По слухам он прячется в Вашем доме!» Я сказал, что они могут обыскать весь дом
и, что я об этом ничего не знаю. Мотрена Карпенко, моя теща, тоже сказала, что
посторонних в доме нет. Тогда А. Сытник (в иммиграции у него было прозвище
«Мармыш») сказал, чтобы мы дали им муки и подсолнечного масла. Тогда, мол, мы
оставим Вас в покое. Иначе, сказал А. Сытник, им придется проверять слухи о
том, что В.Кейс общался с неблагонадежными людьми. На это я ответил, что ничего
не знаю. Тогда главный из сотрудников НКВД Сулимов (рябой на лице) крикнул на
меня: «Ты кто по социальному происхождению?!». Теперь я понял, что А. Сытник
специально пришел с сотрудниками НКВД, чтобы ограбить нас и устроить террор.
Ведь у него все еще была та характеристика на меня. Моя теща сильно испугалась
и сказала, что даст им продукты. Они пошли в кладовую и набрали всего, чего
хотели. А потом приказали мне идти с ними. Когда мы подошли к реке, на берегу
их уже ждали колхозники, которые приготовили сотрудникам НКВД рыбу. Мои
конвоиры начали жарить рыбу и пить водку. Я стоял рядом, как арестованный. Они
меня предупредили, чтобы я об этом никому не говорил, и отпустили меня. Я
пришел домой, а там теща плачет, что последнюю муку и масло забрали. И говорит:
«Вот приобрели себе зятя – спасай его и голодай!» Моя теща была хорошим
человеком. Ее муж умер в 1930 году, и ее дети остались сиротами. Поэтому она не
подпадала ни под какую категорию по социальному статусу. Работала в колхозе. А
ее дочь и моя жена Мария работала заведующей в магазине. Жили мы не плохо. И
сотрудники НКВД знали, где и кого можно ограбить.
1939 год – Финская
война. В то время я был призван на 3 месяца в армию. Проходил службу в городе
Святогорск (20 км от нашего села). Наш батальон называли трудовым, потому что
мы не занимались военной подготовкой, а в основном делали то, что нам
приказывали – загружали и разгружали вагоны. Это была тяжелая работа. Мы
грузили военную технику на фронт. Когда война окончилась, нас демобилизовали. Я
вернулся на прежнюю работу. За то время, что я был в армии, мне даже заплатили
деньги и дали отпуск.
----------------------------------------
СПИСОК ЗАДАНИЙ:
1 > Пожалуйста, приведите еще раз фрагмент воспоминаний от «Ведь у него» до «кого можно ограбить.» включительно, заменив в нем «теща» на «мать жены».
2 > Продолжите воспоминания, начиная после последнего приведенного предложения.
Перечень ниже — отдельный материал.

ПОКАЗАННЫЕ ДАННЫЕ:
----------------------------------------
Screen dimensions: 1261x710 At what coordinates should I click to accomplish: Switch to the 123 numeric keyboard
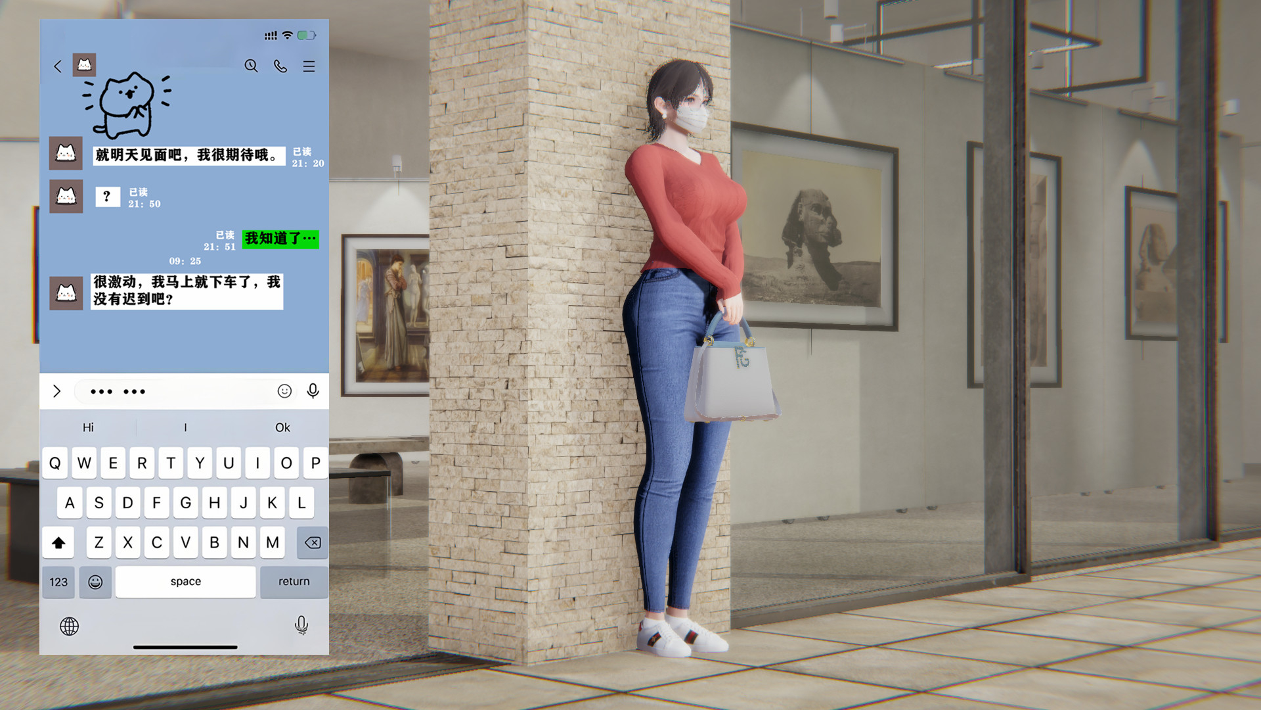(x=58, y=582)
----------------------------------------
ОЖИДАЕМЫЕ ОТВЕТЫ:
1 >
Ведь у него все еще была та характеристика на меня. Моя мать жены сильно испугалась
и сказала, что даст им продукты. Они пошли в кладовую и набрали всего, чего
хотели. А потом приказали мне идти с ними. Когда мы подошли к реке, на берегу
их уже ждали колхозники, которые приготовили сотрудникам НКВД рыбу. Мои
конвоиры начали жарить рыбу и пить водку. Я стоял рядом, как арестованный. Они
меня предупредили, чтобы я об этом никому не говорил, и отпустили меня. Я
пришел домой, а там мать жены плачет, что последнюю муку и масло забрали. И говорит:
«Вот приобрели себе зятя – спасай его и голодай!» Моя мать жены была хорошим
человеком. Ее муж умер в 1930 году, и ее дети остались сиротами. Поэтому она не
подпадала ни под какую категорию по социальному статусу. Работала в колхозе. А
ее дочь и моя жена Мария работала заведующей в магазине. Жили мы не плохо. И
сотрудники НКВД знали, где и кого можно ограбить.

2 >
Прошло какое-то время.
Однажды я встретился со своими старыми коллегами по железной дороге. Я уже
никого не боялся. Да и не было повода для страха. С друзьями поговорили о жизни
и отправились в ближайшую закусочную (бар). Выпили водки, закусили соленой рыбой
и редиской (хорошая закуска). Есть такая поговорка: «Что у трезвого на уме, у
пьяного на языке». О финской войне я ничего не рассказывал, потому что на
фронте не был. Я говорил о том, что наболело в моей душе. В том числе и о
грабеже моей тещи сотрудниками НКВД города Славянск, о том, что они забрали
последние продукты. Я говорил правду. Все присутствовавшие от удивления даже
рты открыли – это же был открытый грабеж. Водка закончилась. Все в хорошем
настроении разошлись по домам. Я пошел на железнодорожную станцию, чтобы купить
билет до села Гусаровка (это железнодорожная станция рядом с селом Никополь).
Жду поезд. Читаю газету «Известия». Подходят ко мне два человека в гражданской
одежде и садятся рядом. Я думал, что это попутчики. А они берут меня за руки и
сообщают, что я арестован. Я спросил: «В чем дело?». Вдруг вижу: за углом стоит
сотрудник НКВД Сулимов, который грабил мою тещу. На его лице была звериная
гримаса. Он махнул им рукой и меня повели в отделение НКВД города Славянск.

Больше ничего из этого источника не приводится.